Claim: $f(x) = \frac{1}{4}$ almost everywhere on $[0,1]$.

Indeed, consider the probability space $([0,1], \mathcal{B}([0,1]), \mu )$ where $\mathcal{B}([0,1])$ is the Borel $\sigma$-algebra of $[0,1]$ and $\mu$ is the Lebesgue measure of $[0,1]$. For each $n\in \mathbb{N}$, let $X_n :[0,1] \to \{0,1\}$ be the $n$-th bit (coordinate) of the binary expansion of $x\in [0,1]$. Notice that $X_n$ is not well-defined on dyadic rationals, however they form a set of measure (probability) $0$, thus we will ignore it without loss of generality.

Notice that $\{X_n\}_{n=1}^\infty$ is a sequence of i.i.d. random variables with $\mu(X_n = 1) = \mu(X_n = 0) = 1/2$ for all $n\in \mathbb{N}$. To see this simply follow the structure of the set $X_n = a$ where $a \in \{0,1\}$, precisely if $[0,1]$ is partitioned into intervals of the form $\Delta_i: = [i2^{-n}, (i+1)2^{-n})$, $i=0,1,...,2^n-1$, then if the set $X_n = a $ in each $\Delta_i$ is either the left half if $a=0$ or the right half if $a=1$. Using this structure the independence follows easily.

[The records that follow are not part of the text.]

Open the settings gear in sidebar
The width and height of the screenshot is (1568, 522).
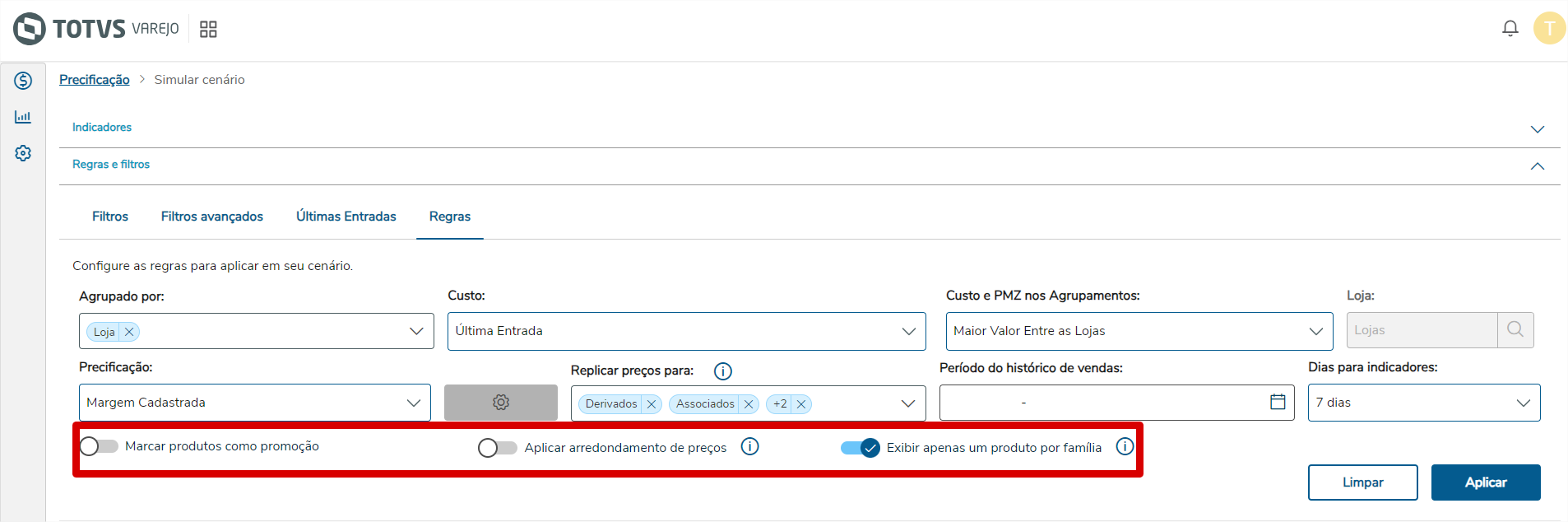click(x=23, y=153)
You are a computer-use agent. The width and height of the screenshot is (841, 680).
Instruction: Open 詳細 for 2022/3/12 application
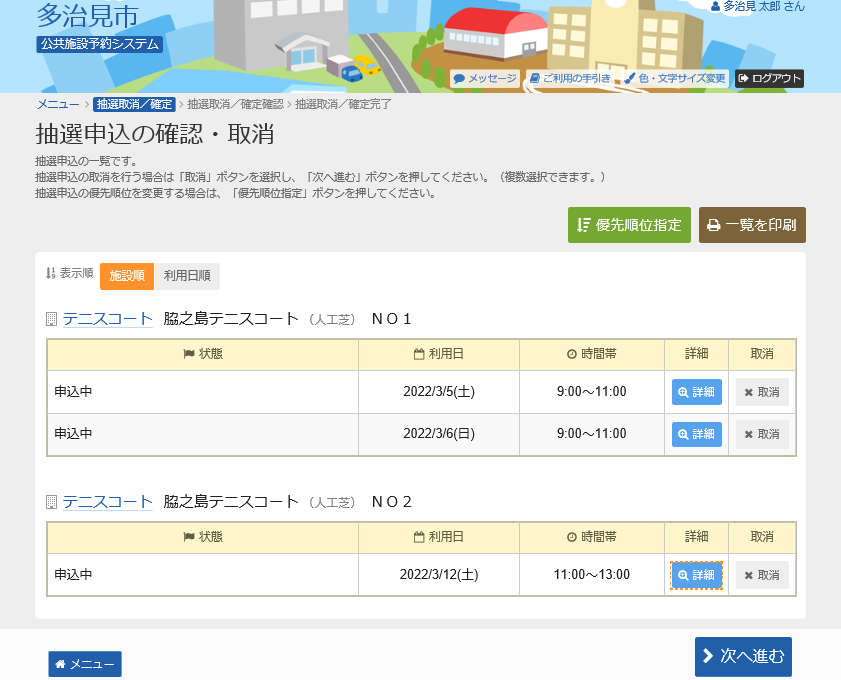[696, 575]
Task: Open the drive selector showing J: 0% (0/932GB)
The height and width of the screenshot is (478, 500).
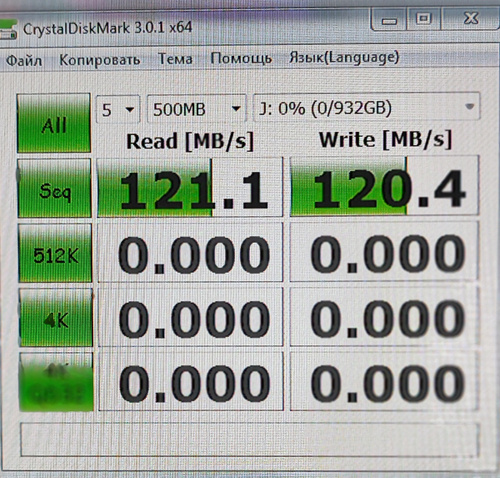Action: click(x=367, y=107)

Now, the function $f$, in our new notation becomes $$ f(\omega) = \limsup\limits_{n\to \infty} \left(\frac{X_1(\omega)+...+X_n(\omega)}{n}\right)^2, \text{ where } \omega \in [0,1]. $$ In view of the i.i.d. condition of $(X_n)$, from the strong law of large numbers we get that $f(\omega) = (\mathbb{E}X_1)^2 = 1/4$ almost surely, i.e. almost everywhere on $[0,1]$.


We next prove that the image of any dyadic interval under $f$ is the $[0,1]$. This will prove that $f$ is Darboux continuous, and coupled with the fact that $f=1/4$ a.e. will show that $f$ is nowhere continuous.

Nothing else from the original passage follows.